Lean in: the term has become synonymous with Facebook COO Sheryl Sandberg and her 2013 book that inspired a movement of the same name to encourage women to achieve personal and professional goals by “leaning into their ambitions.” With its talk of community, education and circles, of women supporting each other in small groups, the Lean In movement evokes an image of cozy partnership.
The reality is a little less idealistic, as revealed by a Tuesday Facebook post by Jessica Bennett, LeanIn.org‘s editor at large, about Lean In searching of an unpaid intern. Sam Biddle spotted this request posted on Tuesday:
Wanted: Lean In editorial intern, to work with our editor (me) in New York. Part-time, unpaid, must be HIGHLY organized with editorial and social chops and able to commit to a regular schedule through end of year.

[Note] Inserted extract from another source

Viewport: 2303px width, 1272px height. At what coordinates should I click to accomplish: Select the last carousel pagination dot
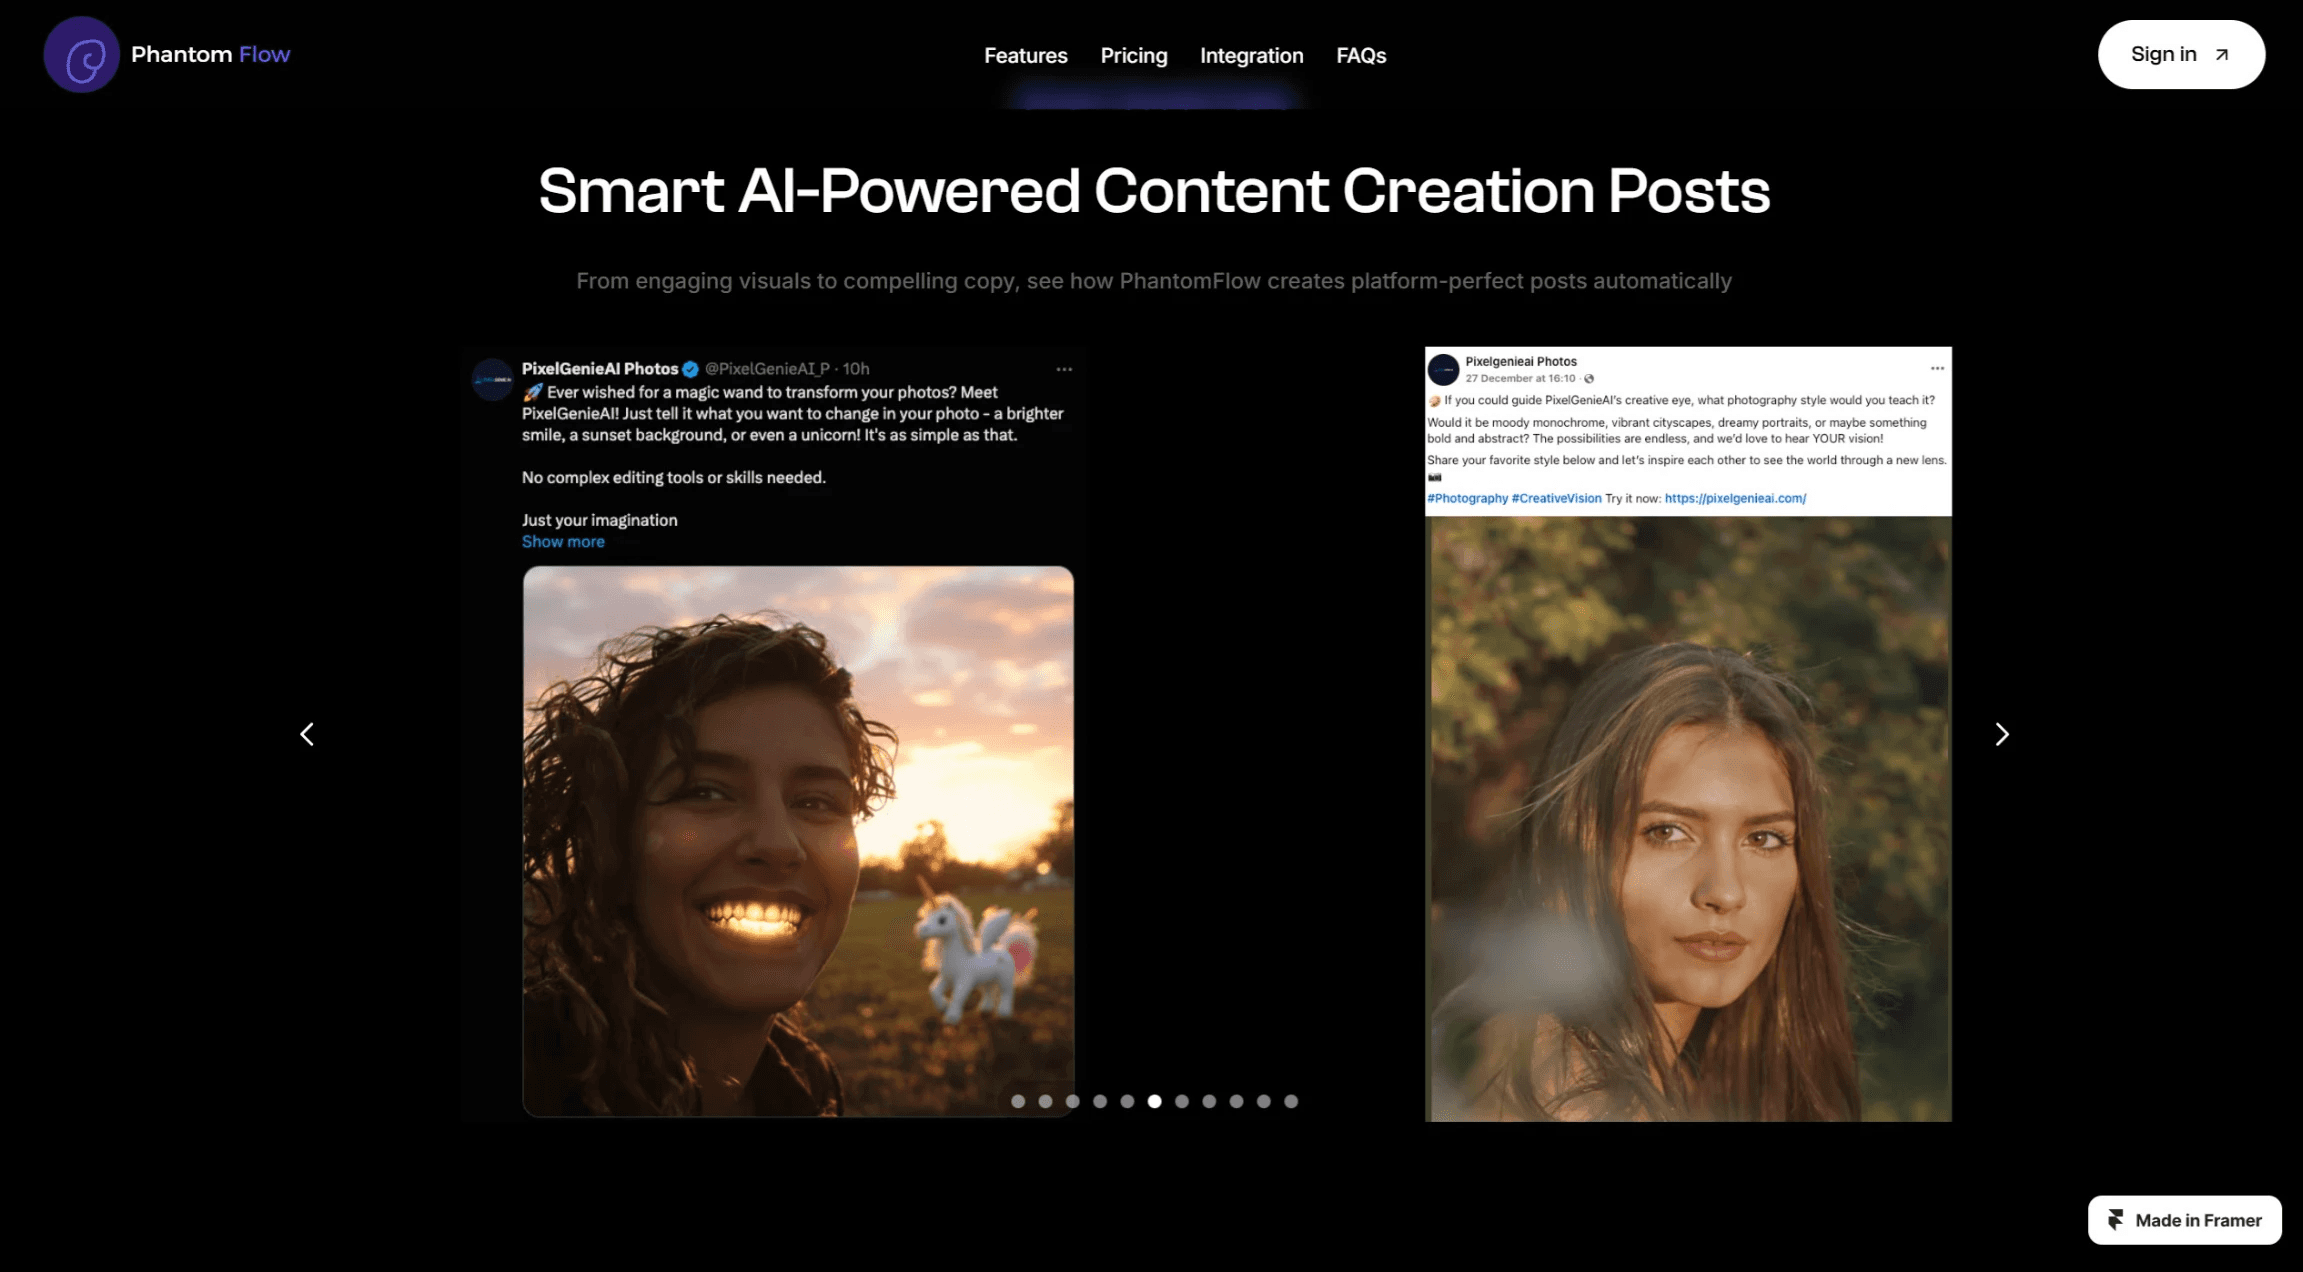click(1291, 1101)
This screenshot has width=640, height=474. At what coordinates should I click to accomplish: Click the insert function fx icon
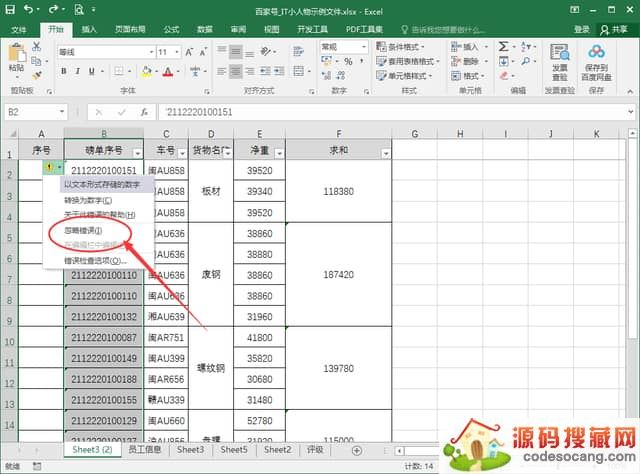coord(145,112)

Design and web skills a plus! HIT ME UP. Start date ASAP.
While a few respondents lunged at the chance (“sign me up!”), others quickly pointed out that “the sort of abilities you request take time, money and personal investment to be learned and that are [sic] student loans to be paid etc.,” Sofia Diogo Mateus wrote. By asking for someone “to have done all that and live in NYC, without pay on a permanent position,” Bennett’s announcement automatically “excluded an awful lot of people, namely those with less possessions and women included.”
This is great news. But it’s still worthy to note Bennett’s initial response. Rather than acknowledge that a position in New York requiring all those skills should be a paid one so anyone could apply (and not only someone who doesn’t have to worry about paying the rent, utilities, groceries and more), Bennett protested in a Wednesday follow-up post to “What Appears to Be My Entire Facebook Feed” that the announcement was
MY post, on MY feed, looking for a volunteer to help me in New York. LOTS of nonprofits accept volunteers. This was NOT an official Lean In job posting. Let’s all take a deep breath.
“By Bennett’s logic, withholding wages from interns—or, sorry, ‘volunteers’—is fine while working for an organization whose main purpose is to fight wage disparity,” writes Emma Roller on Slate.
“I thought women should lean in and demand more money,” Michele Morris, wrote earlier this week in response to Bennett’s posting. “Unpaid work, be it internships for young women or volunteer positions for older moms, is exploitive. Shame on you.”
The Lean In movement has lofty aims. Its top editor’s request for an unpaid intern (“volunteer”) revealed that it can use some help to ensure that it practices what it preaches and, in seeking to advance economic mobility for all women, does not perpetuate privilege. The person to fill Bennett’s position as initially posted would have had to be in a position of just this, “privilege” being a word often used to criticize Sandberg (whose net worth is at least $400 million) and her advice for working women in her book.
Bennett’s initial announcement for a “volunteer” reflects larger issues surrounding unpaid internships. The Economic Policy Institute estimates companies save some $600 million a year thanks to unpaid internships. Former interns are fighting back: Care2 blogger Piper Hoffman has written about lawsuits they’ve filed seeking unpaid wages from the companies they worked for.
Piper has also asked asked if unpaid internships should be legal at all, a valid question at a time when too many companies are clearly exploiting the notion of internships. By doing so, they’re not only taking advantage of young people eager to advance their career prospects. They’ve also tainted the very notion of an “unpaid internship” and are doing an injustice to organizations and non-profits that, with barely enough funds to pay their own employees, could stand to benefit.
Ideally, internships are meant to provide young people with experience in areas they might seek careers in. College students may have to complete an internship as part of an academic program. If such internships are in the private sector, they must follow strict criteria following U.S. Department of Labor’s guidelines which are “highly educational” and even “similar to training that would be given in an educational environment.”
“A volunteer to help me:” that’s what Bennett’s initially posted announcement was looking for under the euphemism of an “unpaid intern.” Of course everyone needs a little help to get ahead and get by. In keeping with LeanIn.org’s own beliefs, it should offer adequate compensation where it’s due. It is commendable that LeanIn.org has agreed to offer paid internships but regrettable that it did not offer such in the first place.